Sprechen Sie über das Unentschieden gegen Lyon in der letzten Runde der Ligue 1
Roy: Wir haben einen numerischen Vorteil. Das ist der Vorteil unserer eigenen Innovation, aber wir haben ihn nicht erkannt. Uns fehlte ein effektiver Angriff und die Mannschaft verschwendete Zeit damit, ihre Verteidigung zu mobilisieren. Von den 101 Wettkampfminuten sind nur etwa 45 Minuten effektive Zeit. Wir konnten den Spielrhythmus nicht kontrollieren und das ganze Spiel war sehr chaotisch. Herzlichen Glückwunsch an Lyon, dass er den Sieg verteidigt hat.

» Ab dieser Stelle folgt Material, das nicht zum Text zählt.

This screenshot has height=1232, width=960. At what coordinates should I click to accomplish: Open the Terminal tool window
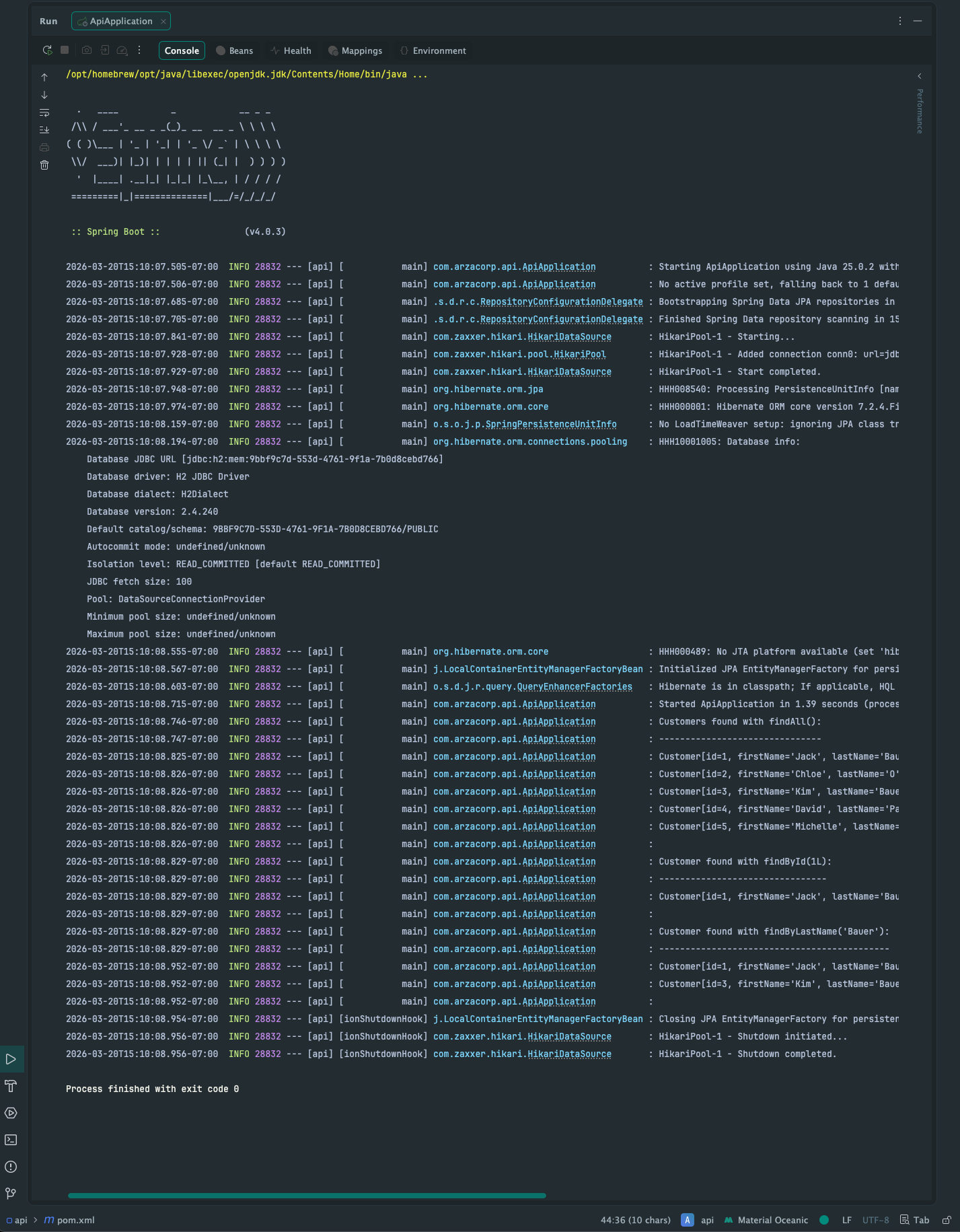tap(11, 1140)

Sprechen Sie über die Unfähigkeit der Mannschaft, Tore zu schießen
Roy: Ich mache mir keine Sorgen um unsere Torfähigkeit. Der Schlüssel liegt in der Balance zwischen Angriff und Verteidigung. Dafür werden wir im Spiel gegen Marseille hart arbeiten. Wir suchen nach Möglichkeiten, uns zu verbessern, probieren verschiedene Strategien aus, um die beste Lösung zu finden, und das ist der Schlüssel dazu, jeden Tag fleißig zu sein, auch wenn es nicht einfach ist.
Sprechen Sie über dieses Spiel
Roy: Wir werden in einigen Phasen hoch drücken, aber nicht während des gesamten Spiels. Diese Reise nach Marseille ist eine großartige Gelegenheit, einige Punkte zurückzuholen, auch wenn sie über einen sehr starken Kader verfügen.